No Público, o presidente do Colégio de Oncologia da Ordem dos Médicos e o presidente da Liga Portuguesa Contra o Cancro (LPCC), referem a situação devastadora da existência de pessoas que faltam a consultas e a sessões de tratamento de rádio e quimioterapia por dificuldades económicas. Estas dificuldades resultarão, de acordo com os especialistas, do quadro adverso que muitas famílias atravessam, a sempre presente crise, mas também das restrições e cortes nos apoios do Ministério para o transporte dos doentes. Este cenário com repercussões individuais e familiares severas deveria merecer a maior das atenções.
Há poucas semanas também na imprensa se descrevia um retrato devastador do estado dos serviços de saúde na região alentejana, interior e litoral. Em síntese, gente sem dinheiro ou meios para se deslocar a consultas, mesmo de urgência, troca de produtos básicos por medicamentos, carências de toda a ordem, recursos humanos e outros, nos centros de saúde, o que compõe um quadro assustador e, provavelmente extensível a outras zonas do país.
Por mais que nos incomode, creio que não consegue surpreender-nos. A área da saúde foi identificada como uma das que mais cortes no orçamento para 2012. Estes cortes têm atingido diferentes áreas da prestação dos cuidados de saúde.
A preocupação com a doença, sobretudo numa população envelhecida, está permanentemente na cabeça das pessoas e, naturalmente, não estou a falar de hipocondria. Se a este peso acrescer o facto de que não terem um médico de família acessível, que conheçam, que as conheça e com quem, desejavelmente, mantêm uma relação de confiança as pessoas sentem-se fortemente vulneráveis e impotentes. Acresce que muitas destas pessoas não terão grandes possibilidades de recurso a serviços privados.

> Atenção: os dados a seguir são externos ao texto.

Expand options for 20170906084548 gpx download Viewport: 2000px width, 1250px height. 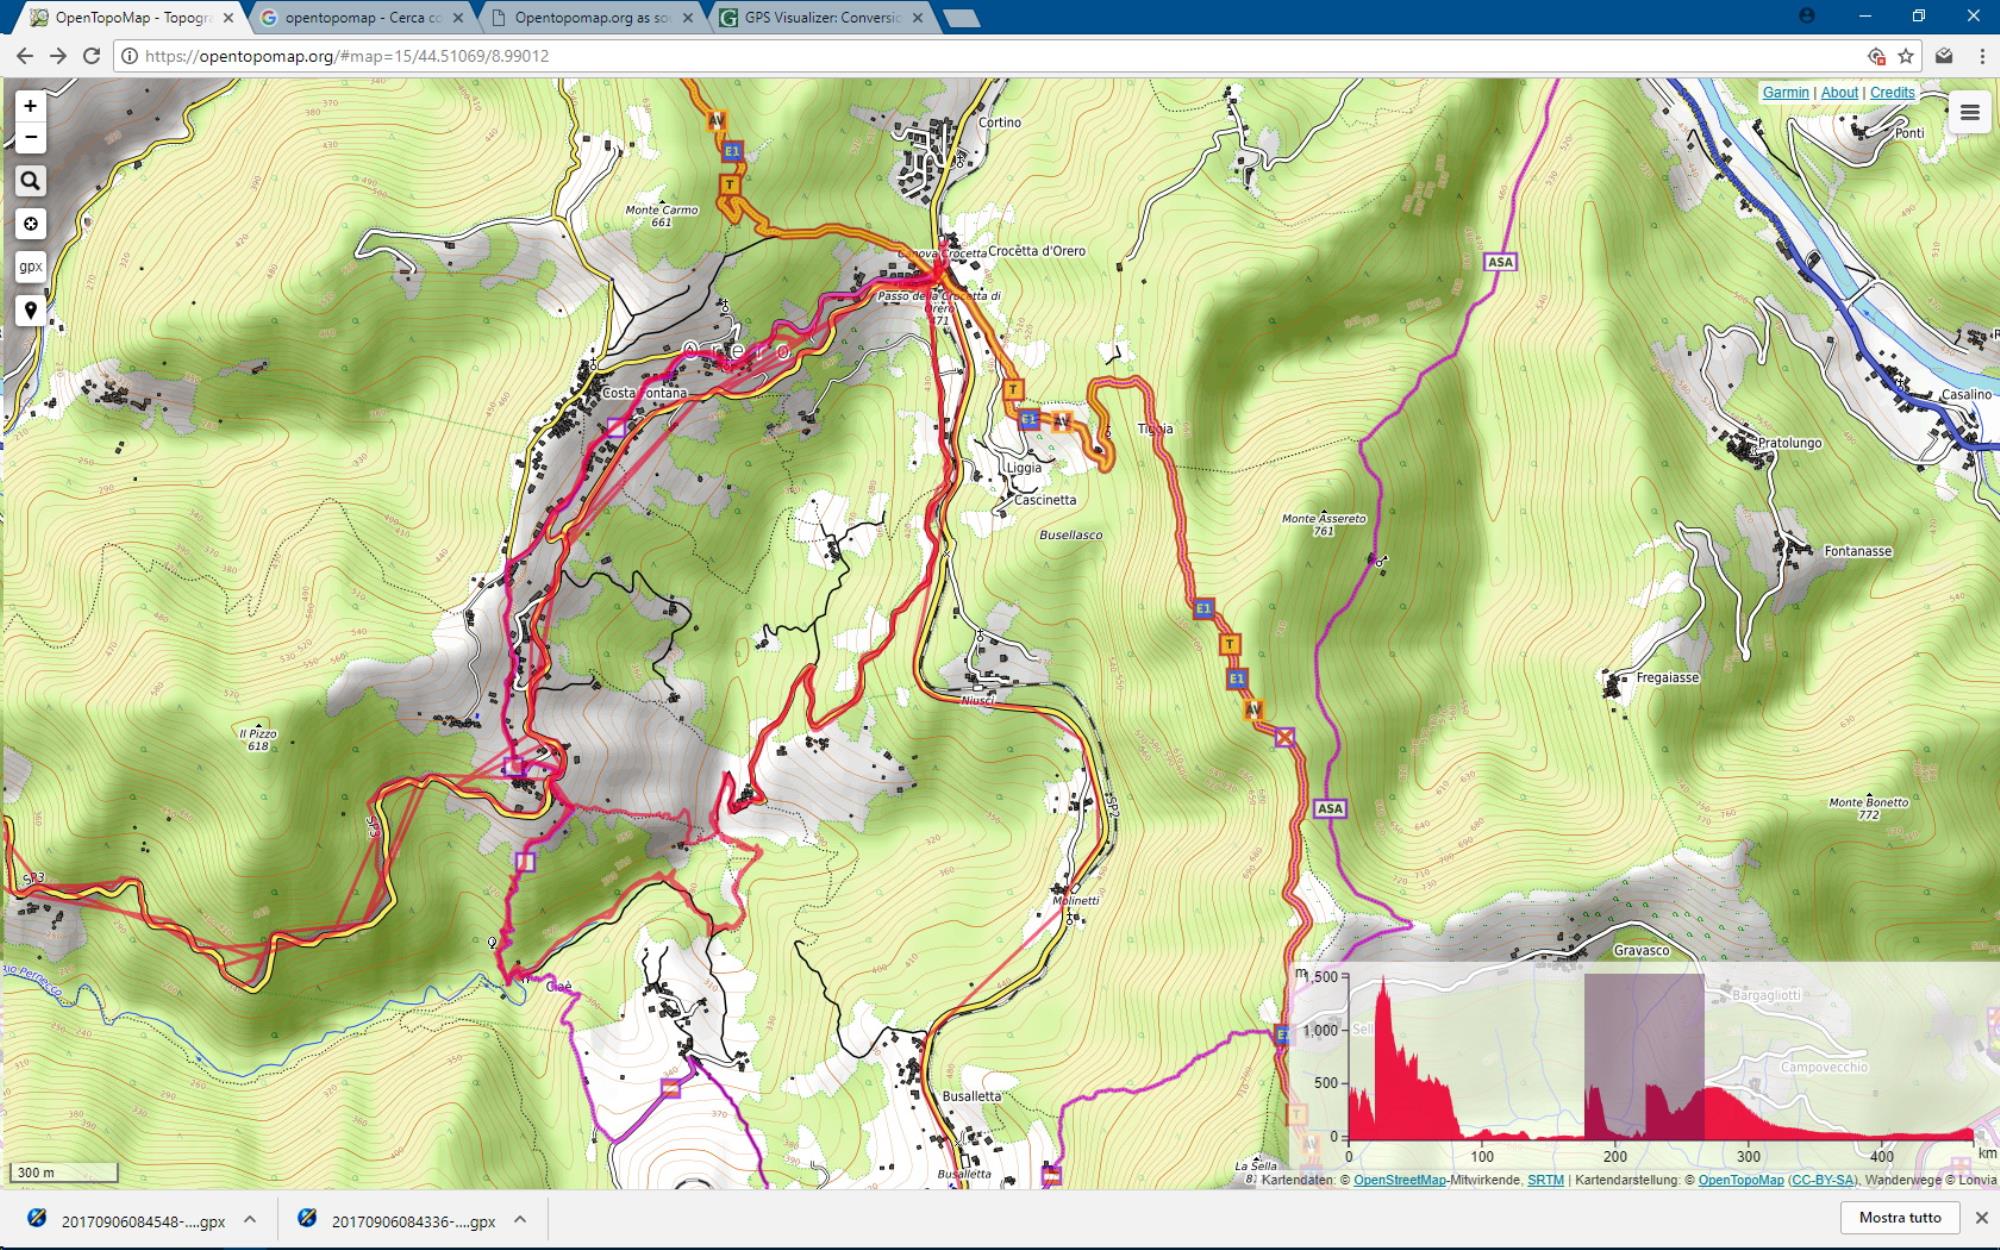(x=250, y=1219)
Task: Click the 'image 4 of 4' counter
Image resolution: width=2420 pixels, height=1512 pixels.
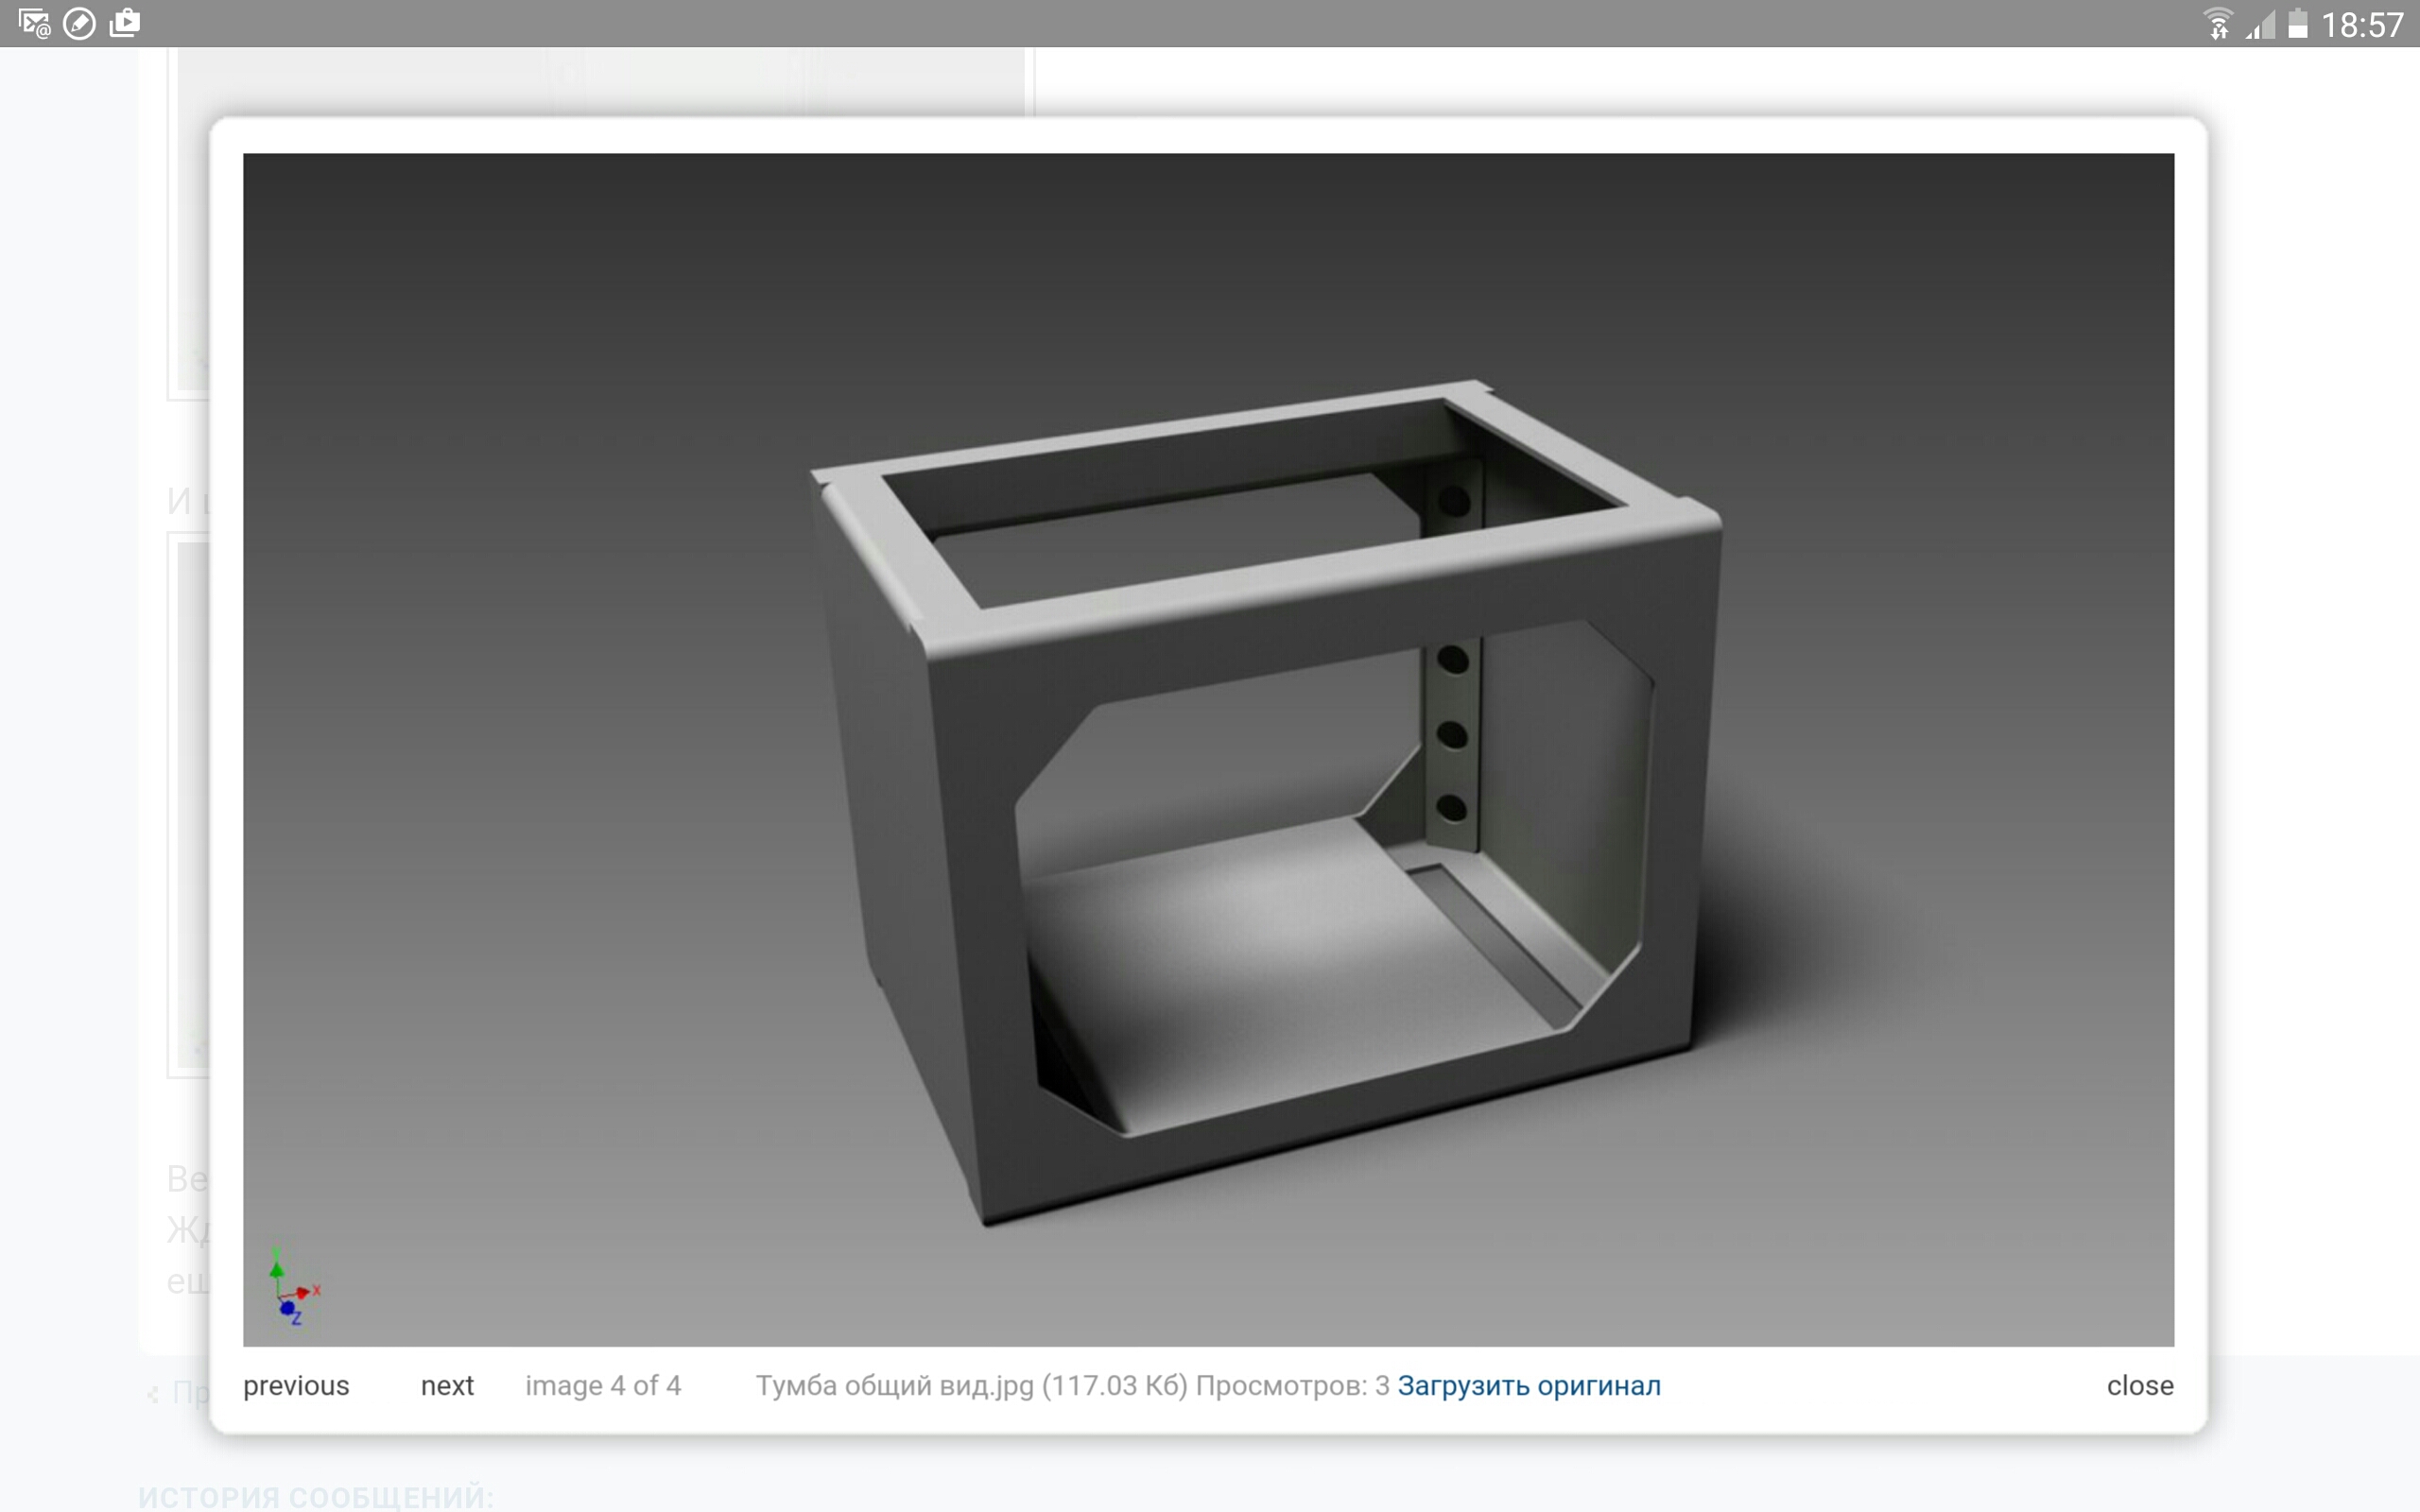Action: (603, 1386)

Ainda não há muito, o Director da Escola Nacional de Saúde Pública referia o risco de se verificarem situações de ausência de consulta ou tratamento por falta de condições financeiras, quer no que respeita aos serviços, quer por dificuldades das próprias pessoas. Os trabalhos que vão surgindo na imprensa ilustram isso mesmo, de forma dramática.
Em segundo lugar, quando tanto se fala no estado social, nos limites desse estado, a privatização de serviços, por exemplo na saúde, é fundamental perceber e entender que a comunidade tem sempre a responsabilidade ética de garantir a acessibilidade de toda a gente aos cuidados básicos de saúde. Os tempos que atravessamos criando obstáculos ao acesso aos serviços de saúde são ameaçadores. Também vários especialistas em saúde pública alertaram para a relação entre as circunstâncias difíceis que atravessamos e o aumento atípico de óbitos nas últimas semanas atingindo sobretudo idosos e não explicados unicamente pela gripe ou pelo frio.
Como afirma Michael Marmot, que recentemente esteve em Portugal, todas as políticas podem, ou devem, ser avaliadas pelos seus impactos na saúde.
Talvez a ideia do "custe o que custar" seja de repensar, pela nossa saúde.